Elsevier

Neuropsychologia

Volume 47, Issue 4, March 2009, Pages 1096-1106
Neuropsychologia

The role of spectral and durational properties on hemispheric asymmetries in vowel perception

https://doi.org/10.1016/j.neuropsychologia.2008.12.033Get rights and content

Abstract

The aim of the current study is to investigate potential hemispheric asymmetries in the perception of vowels and the influence of different time scales on such asymmetries. Activation patterns for naturally produced vowels were examined at three durations encompassing a short (75 ms), medium (150 ms), and long (300 ms) integration time window in a discrimination task. A set of 5 corresponding non-speech sine wave tones were created with frequencies matching the second formant of each vowel. Consistent with earlier hypotheses, there was a right hemisphere preference in the superior temporal gyrus for the processing of spectral information for both vowel and tone stimuli. However, observed laterality differences for vowels and tones were a function of heightened right hemisphere sensitivity to long integration windows, whereas the left hemisphere showed sensitivity to both long and short integration windows. Although there were a number of similarities in the processing of vowels and tones, differences also emerged suggesting that even fairly early in the processing stream at the level of the STG, different mechanisms are recruited for processing vowels and tones.

Introduction

Understanding the neural basis of speech perception is essential for mapping out the neural systems underlying language processing. An important outstanding area of this research focuses on the functional role the two hemispheres play in decoding the speech signal. Recent neuroimaging experiments suggest a hierarchical organization of the phonetic processing stream with early auditory analysis of the speech signal occurring bilaterally in Heschl's gyri and the superior temporal lobes and later stages of phonetic processing occurring in the left middle and anterior STG and STS of the left, dominant language hemisphere (Liebenthal, Binder, Spitzer, Possing, & Medler, 2005; Scott, Blank, Rosen, & Wise, 2000).

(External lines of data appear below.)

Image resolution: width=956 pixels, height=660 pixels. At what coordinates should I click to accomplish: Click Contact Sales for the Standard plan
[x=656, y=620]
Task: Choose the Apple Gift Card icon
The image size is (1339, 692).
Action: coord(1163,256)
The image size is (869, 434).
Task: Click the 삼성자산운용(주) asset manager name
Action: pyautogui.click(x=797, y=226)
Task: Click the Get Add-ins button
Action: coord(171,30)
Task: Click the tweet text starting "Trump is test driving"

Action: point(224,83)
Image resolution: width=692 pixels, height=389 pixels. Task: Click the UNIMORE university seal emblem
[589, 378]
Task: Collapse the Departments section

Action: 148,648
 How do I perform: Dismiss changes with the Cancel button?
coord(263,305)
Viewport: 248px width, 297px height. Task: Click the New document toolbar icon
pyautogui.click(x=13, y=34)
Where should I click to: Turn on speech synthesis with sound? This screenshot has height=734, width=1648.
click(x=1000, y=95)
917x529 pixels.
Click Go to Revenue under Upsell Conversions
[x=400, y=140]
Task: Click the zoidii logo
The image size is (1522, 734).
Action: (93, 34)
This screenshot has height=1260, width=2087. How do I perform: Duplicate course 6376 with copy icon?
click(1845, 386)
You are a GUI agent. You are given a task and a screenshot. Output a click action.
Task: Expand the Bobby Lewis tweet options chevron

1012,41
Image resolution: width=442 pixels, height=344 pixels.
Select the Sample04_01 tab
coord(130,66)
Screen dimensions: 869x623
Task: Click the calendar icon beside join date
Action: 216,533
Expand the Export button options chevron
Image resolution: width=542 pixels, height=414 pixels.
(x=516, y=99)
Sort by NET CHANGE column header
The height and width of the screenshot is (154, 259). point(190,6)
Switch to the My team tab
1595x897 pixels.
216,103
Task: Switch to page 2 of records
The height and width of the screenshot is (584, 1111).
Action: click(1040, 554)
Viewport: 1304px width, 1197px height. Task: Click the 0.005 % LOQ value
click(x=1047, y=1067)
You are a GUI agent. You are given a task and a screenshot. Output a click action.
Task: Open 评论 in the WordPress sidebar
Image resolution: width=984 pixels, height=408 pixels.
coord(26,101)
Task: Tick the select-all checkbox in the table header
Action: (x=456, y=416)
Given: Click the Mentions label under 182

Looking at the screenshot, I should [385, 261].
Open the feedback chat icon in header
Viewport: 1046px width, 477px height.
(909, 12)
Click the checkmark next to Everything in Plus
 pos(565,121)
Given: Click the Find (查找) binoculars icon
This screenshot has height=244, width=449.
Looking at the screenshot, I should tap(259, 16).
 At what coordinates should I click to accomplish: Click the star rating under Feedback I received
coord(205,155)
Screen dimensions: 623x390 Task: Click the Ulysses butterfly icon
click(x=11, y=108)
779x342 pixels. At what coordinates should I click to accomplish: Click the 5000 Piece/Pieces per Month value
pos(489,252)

Speech sounds themselves, however, are not indissoluble wholes; they are comprised of a set of acoustic properties or phonetic features. For example, the perception of place of articulation in stop consonants requires the extraction of rapid spectral changes in the 10 s of ms at the release of the consonant. The perception of voicing in stop consonants requires the extraction of a number of acoustic properties (Lisker, 1978), among them, voice-onset time, corresponding to the timing between the release of the stop consonant and the onset of vocal cord vibration. The perception of vowel quality requires the extraction of quasi-steady-state spectral properties associated with the resonant properties of the vocal tract. What is less clear are the neural substrates underlying the mapping of the different acoustic properties or features that give rise to these speech sounds.

Several studies have explored potential differences in lateralization for spectral and temporal properties using synthetic non-speech stimuli with spectral and temporal properties similar to speech (Boemio, Fromm, Braun, & Poeppel, 2005; Hall et al., 2002; Jamison, Watkins, Bishop, & Matthews, 2005) and have found differential effects of both parameters on hemispheric processing. Results suggest that at early stages of auditory processing, the functional role of the two hemispheres may differ (Ivry & Robertson, 1998; Poeppel, 2001; Zatorre et al., 2002a, Zatorre et al., 2002b). In particular, although both hemispheres process both spectral and temporal information, there is differential sensitivity to this information. It has been shown in fMRI studies (Boemio et al., 2005; Zatorre & Belin, 2001) as well as studies of aphasia (Van Lancker & Sidtis, 1992) that the right hemisphere has a preference for encoding pitch or spectral change information and it does so most efficiently over long integration time windows, whereas the left hemisphere has a preference for encoding spectral information and particularly for integrating rapid spectral changes. Moreover, it has been shown that this preference may be modulated by task demands (Brechmann & Scheich, 2005). Evidence from intracerebral evoked potentials further suggests that processing of fine-grained durational properties of both speech and non-speech stimuli is localized to the left Heschl's gyrus (HG) and planum temporale (Liegois-Chauvel, deGraaf, Laguitton, & Chauvel, 1999). Other evidence suggests that this division may not be so clear-cut. For instance, in an fMRI study of non-speech stimuli, bilateral HG responded to spectral variation, whereas in the STG temporal information was left-lateralized, and spectral properties were right-lateralized (Schonwiesner, Rubsamen, & von Cramon, 2005).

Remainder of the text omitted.